• [Description of the task]: Your answer must be the records, copied with no change.

Stored items:
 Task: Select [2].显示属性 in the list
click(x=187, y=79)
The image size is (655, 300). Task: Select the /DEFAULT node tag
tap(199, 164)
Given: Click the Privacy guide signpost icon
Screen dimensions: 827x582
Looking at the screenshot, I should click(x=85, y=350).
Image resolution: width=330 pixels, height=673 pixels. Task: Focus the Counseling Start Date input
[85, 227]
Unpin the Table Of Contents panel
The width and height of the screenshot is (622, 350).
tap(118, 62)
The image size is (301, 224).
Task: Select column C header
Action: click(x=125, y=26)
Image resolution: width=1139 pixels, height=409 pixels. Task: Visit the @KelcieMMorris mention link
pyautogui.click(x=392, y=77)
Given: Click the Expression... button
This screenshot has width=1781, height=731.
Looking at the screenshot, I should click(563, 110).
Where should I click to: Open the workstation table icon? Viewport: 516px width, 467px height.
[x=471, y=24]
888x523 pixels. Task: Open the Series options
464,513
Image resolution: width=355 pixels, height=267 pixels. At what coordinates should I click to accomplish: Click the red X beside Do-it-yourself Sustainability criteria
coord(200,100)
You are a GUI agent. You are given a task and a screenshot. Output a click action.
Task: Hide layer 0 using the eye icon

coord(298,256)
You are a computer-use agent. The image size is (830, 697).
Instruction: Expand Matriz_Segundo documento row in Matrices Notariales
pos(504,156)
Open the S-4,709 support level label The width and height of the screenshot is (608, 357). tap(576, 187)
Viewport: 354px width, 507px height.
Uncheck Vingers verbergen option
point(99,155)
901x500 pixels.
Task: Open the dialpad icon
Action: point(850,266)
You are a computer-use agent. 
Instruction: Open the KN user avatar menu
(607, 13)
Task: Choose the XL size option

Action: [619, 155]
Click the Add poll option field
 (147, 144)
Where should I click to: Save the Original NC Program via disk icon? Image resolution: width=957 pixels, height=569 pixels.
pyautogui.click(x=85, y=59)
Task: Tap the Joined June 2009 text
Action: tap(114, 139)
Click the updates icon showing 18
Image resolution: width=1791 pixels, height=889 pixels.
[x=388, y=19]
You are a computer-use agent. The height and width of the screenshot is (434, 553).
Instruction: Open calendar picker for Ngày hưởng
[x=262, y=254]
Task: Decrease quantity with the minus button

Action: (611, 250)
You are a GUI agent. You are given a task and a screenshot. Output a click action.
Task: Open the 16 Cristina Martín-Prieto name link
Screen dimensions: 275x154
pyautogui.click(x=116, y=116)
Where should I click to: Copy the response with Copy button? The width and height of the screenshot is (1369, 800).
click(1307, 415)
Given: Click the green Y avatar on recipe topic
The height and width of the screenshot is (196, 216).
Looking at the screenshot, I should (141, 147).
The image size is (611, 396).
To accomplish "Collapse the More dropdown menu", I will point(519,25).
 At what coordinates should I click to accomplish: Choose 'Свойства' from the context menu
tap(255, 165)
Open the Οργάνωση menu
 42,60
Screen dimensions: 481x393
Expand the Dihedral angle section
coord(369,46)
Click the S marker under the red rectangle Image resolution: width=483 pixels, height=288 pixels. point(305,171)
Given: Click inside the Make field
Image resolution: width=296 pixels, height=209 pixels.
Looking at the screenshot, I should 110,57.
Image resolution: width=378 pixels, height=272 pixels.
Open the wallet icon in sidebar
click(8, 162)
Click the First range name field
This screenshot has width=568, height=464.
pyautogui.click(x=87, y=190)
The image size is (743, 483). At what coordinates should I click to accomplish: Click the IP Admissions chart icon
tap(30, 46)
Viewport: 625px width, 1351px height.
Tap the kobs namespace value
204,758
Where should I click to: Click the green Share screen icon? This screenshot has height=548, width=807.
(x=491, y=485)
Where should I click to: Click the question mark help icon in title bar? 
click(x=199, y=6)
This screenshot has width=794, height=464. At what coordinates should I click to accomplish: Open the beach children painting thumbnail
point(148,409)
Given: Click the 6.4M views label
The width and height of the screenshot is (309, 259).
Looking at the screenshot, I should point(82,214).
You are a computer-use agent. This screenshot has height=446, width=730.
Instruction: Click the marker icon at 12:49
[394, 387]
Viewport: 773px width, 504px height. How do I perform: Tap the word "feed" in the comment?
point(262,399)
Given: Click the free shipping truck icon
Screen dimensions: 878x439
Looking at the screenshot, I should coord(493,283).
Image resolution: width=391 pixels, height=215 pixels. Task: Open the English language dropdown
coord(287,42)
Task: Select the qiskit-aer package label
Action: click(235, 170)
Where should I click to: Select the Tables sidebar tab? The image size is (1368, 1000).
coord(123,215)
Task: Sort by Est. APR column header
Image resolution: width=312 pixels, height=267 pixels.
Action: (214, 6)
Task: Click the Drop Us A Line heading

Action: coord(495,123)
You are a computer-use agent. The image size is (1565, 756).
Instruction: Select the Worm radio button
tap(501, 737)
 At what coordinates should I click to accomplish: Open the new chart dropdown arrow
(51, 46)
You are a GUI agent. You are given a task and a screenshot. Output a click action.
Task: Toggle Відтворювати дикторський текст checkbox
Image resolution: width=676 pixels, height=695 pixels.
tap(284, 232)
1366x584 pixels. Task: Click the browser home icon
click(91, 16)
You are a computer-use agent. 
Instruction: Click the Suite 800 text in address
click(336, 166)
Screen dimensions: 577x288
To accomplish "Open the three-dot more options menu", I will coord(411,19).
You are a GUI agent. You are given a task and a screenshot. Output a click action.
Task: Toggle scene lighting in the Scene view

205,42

• [Expected answer]:
 Task: Select [2].显示属性 in the list
click(x=187, y=79)
The image size is (655, 300). Task: Select the /DEFAULT node tag
tap(199, 164)
Given: Click the Privacy guide signpost icon
Screen dimensions: 827x582
Looking at the screenshot, I should click(x=85, y=350).
Image resolution: width=330 pixels, height=673 pixels. Task: Focus the Counseling Start Date input
[85, 227]
Unpin the Table Of Contents panel
The width and height of the screenshot is (622, 350).
tap(118, 62)
The image size is (301, 224).
Task: Select column C header
Action: click(x=125, y=26)
Image resolution: width=1139 pixels, height=409 pixels. Task: Visit the @KelcieMMorris mention link
pyautogui.click(x=392, y=77)
Given: Click the Expression... button
This screenshot has width=1781, height=731.
Looking at the screenshot, I should click(563, 110).
Where should I click to: Open the workstation table icon? Viewport: 516px width, 467px height.
[x=471, y=24]
888x523 pixels. Task: Open the Series options
464,513
Image resolution: width=355 pixels, height=267 pixels. At what coordinates should I click to accomplish: Click the red X beside Do-it-yourself Sustainability criteria
coord(200,100)
You are a GUI agent. You are given a task and a screenshot. Output a click action.
Task: Hide layer 0 using the eye icon

coord(298,256)
You are a computer-use agent. The image size is (830, 697).
Instruction: Expand Matriz_Segundo documento row in Matrices Notariales
pos(504,156)
Open the S-4,709 support level label The width and height of the screenshot is (608, 357). tap(576, 187)
Viewport: 354px width, 507px height.
Uncheck Vingers verbergen option
point(99,155)
901x500 pixels.
Task: Open the dialpad icon
Action: point(850,266)
You are a computer-use agent. 
Instruction: Open the KN user avatar menu
(607, 13)
Task: Choose the XL size option

Action: [619, 155]
Click the Add poll option field
 (147, 144)
Where should I click to: Save the Original NC Program via disk icon? Image resolution: width=957 pixels, height=569 pixels.
pyautogui.click(x=85, y=59)
Task: Tap the Joined June 2009 text
Action: tap(114, 139)
Click the updates icon showing 18
Image resolution: width=1791 pixels, height=889 pixels.
[x=388, y=19]
You are a computer-use agent. The height and width of the screenshot is (434, 553).
Instruction: Open calendar picker for Ngày hưởng
[x=262, y=254]
Task: Decrease quantity with the minus button

Action: (611, 250)
You are a GUI agent. You are given a task and a screenshot. Output a click action.
Task: Open the 16 Cristina Martín-Prieto name link
Screen dimensions: 275x154
pyautogui.click(x=116, y=116)
Where should I click to: Copy the response with Copy button? The width and height of the screenshot is (1369, 800).
click(1307, 415)
Given: Click the green Y avatar on recipe topic
The height and width of the screenshot is (196, 216).
Looking at the screenshot, I should (141, 147).
The image size is (611, 396).
To accomplish "Collapse the More dropdown menu", I will point(519,25).
 At what coordinates should I click to accomplish: Choose 'Свойства' from the context menu
tap(255, 165)
Open the Οργάνωση menu
 42,60
Screen dimensions: 481x393
Expand the Dihedral angle section
coord(369,46)
Click the S marker under the red rectangle Image resolution: width=483 pixels, height=288 pixels. point(305,171)
Given: Click inside the Make field
Image resolution: width=296 pixels, height=209 pixels.
Looking at the screenshot, I should 110,57.
Image resolution: width=378 pixels, height=272 pixels.
Open the wallet icon in sidebar
click(8, 162)
Click the First range name field
This screenshot has width=568, height=464.
pyautogui.click(x=87, y=190)
The image size is (743, 483). At what coordinates should I click to accomplish: Click the IP Admissions chart icon
tap(30, 46)
Viewport: 625px width, 1351px height.
Tap the kobs namespace value
204,758
Where should I click to: Click the green Share screen icon? This screenshot has height=548, width=807.
(x=491, y=485)
Where should I click to: Click the question mark help icon in title bar? 
click(x=199, y=6)
This screenshot has width=794, height=464. At what coordinates should I click to accomplish: Open the beach children painting thumbnail
point(148,409)
Given: Click the 6.4M views label
The width and height of the screenshot is (309, 259).
Looking at the screenshot, I should point(82,214).
You are a computer-use agent. This screenshot has height=446, width=730.
Instruction: Click the marker icon at 12:49
[394, 387]
Viewport: 773px width, 504px height. How do I perform: Tap the word "feed" in the comment?
point(262,399)
Given: Click the free shipping truck icon
Screen dimensions: 878x439
Looking at the screenshot, I should coord(493,283).
Image resolution: width=391 pixels, height=215 pixels. Task: Open the English language dropdown
coord(287,42)
Task: Select the qiskit-aer package label
Action: click(235, 170)
Where should I click to: Select the Tables sidebar tab? The image size is (1368, 1000).
coord(123,215)
Task: Sort by Est. APR column header
Image resolution: width=312 pixels, height=267 pixels.
Action: (214, 6)
Task: Click the Drop Us A Line heading

Action: coord(495,123)
You are a computer-use agent. The image size is (1565, 756).
Instruction: Select the Worm radio button
tap(501, 737)
 At what coordinates should I click to accomplish: Open the new chart dropdown arrow
(51, 46)
You are a GUI agent. You are given a task and a screenshot. Output a click action.
Task: Toggle Відтворювати дикторський текст checkbox
Image resolution: width=676 pixels, height=695 pixels.
tap(284, 232)
1366x584 pixels. Task: Click the browser home icon
click(91, 16)
You are a computer-use agent. 
Instruction: Click the Suite 800 text in address
click(336, 166)
Screen dimensions: 577x288
To accomplish "Open the three-dot more options menu", I will coord(411,19).
You are a GUI agent. You are given a task and a screenshot. Output a click action.
Task: Toggle scene lighting in the Scene view

205,42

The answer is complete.